Le sublime testament amoureux d’un éleveur islandais
Le 23/12/2023
Au crépuscule de sa vie, Bjarni, un éleveur de brebis islandais, écrit une longue lettre-confession à la défunte Helga. C’est l’occasion pour lui de revenir sur une histoire d’un amour incommensurable mais inassouvi avec cette femme dont le nom sensuel « caresse la gencive avant d’entrouvrir la bouche », cette femme qui est « la seule religion qu’il ait jamais eue », cette femme qui, alors qu’il était marié, n’a cessé d’obséder ses pensées toute sa vie durant.
Quoiqu’en pense Bjarni, sa lettre ne ressemble en rien au griffonnage d’un vieillard sénile et j’ai été profondément émue par le texte de ce fermier qui se fait tour à tour croqueur affûté d’une société islandaise en pleine métamorphose, philosophe et poète.
Sous l’oeil acéré du peintre, on découvre tout d’abord le portrait d’une société islandaise ancestrale qui se laisse peu à peu séduire par les sirènes du capitalisme.
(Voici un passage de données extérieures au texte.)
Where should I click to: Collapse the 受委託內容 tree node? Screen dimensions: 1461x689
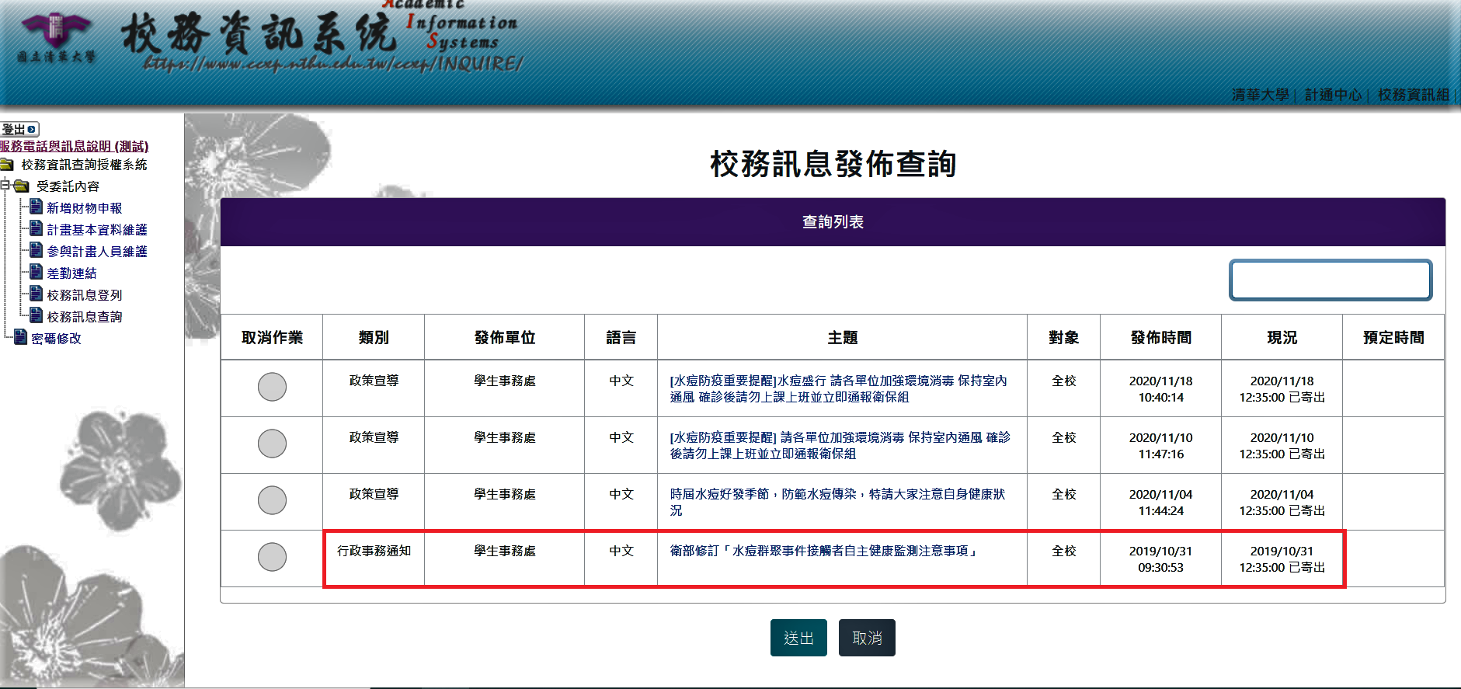click(5, 186)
Si Bjarni évoque avec nostalgie et parfois une note de tendresse les us et coutumes qui ont permis aux habitants de s’accommoder de l’âpreté du climat, c’est pour mieux dénoncer un monde en pleine transition, renonçant à une vie authentique et au plus près de la nature, et par là « tournant le dos à (son) histoire ». On comprend alors la teneur du dilemme qui a longtemps tiraillé le narrateur : s’installer avec Helga à Reykjavik, et renoncer à sa vie de fermier dans ses terres islandaises qui l’ont vu naître, risquer de « dépérir » et d’épuiser « ses forces vitales » ? Ou bien « vivre à côté de sa vie » en renonçant à « la seule religion qu’il ait jamais eue » ?
Ce choix cornélien offre au vieillard l’occasion de réfléchir à ce qui donne sens à l’existence humaine : à l’image d’un Sisyphe contraint de « hisser une lourde pierre pour la voir dégringoler et commencer à la coltiner », il lui préfère celle de l’humain qui « transbahute des pierres sur les hauteurs pour les caler solidement au sommet et en entasser d’autres tout autour en un beau cairn qui servirait de point de repère ». Loin d’enfermer l’humain dans sa condition tragique, cette formule empreinte de sagesse populaire invite alors à méditer sur nos actions du quotidien, à les reconsidérer comme autant de pierres nécessaires à l’édifice d’une vie.
C’est enfin par le poète aux accents baudelairiens qu’on se laisse happer quand Bjarni imagine que « son esprit a, comme l’oiseau, essayé de prendre son envol pour échapper au quotidien laborieux de sa vie terrestre et qu’il a, tout comme lui, tenté de planer dans le ciel des poètes à la faveur de ses écrits indigents. » Par l’écriture, le talentueux Bergsveinn Birgisson transfigure ainsi ce qui pourrait n’être que la narration d’une banale histoire d’amour avortée en sublime roman épistolaire.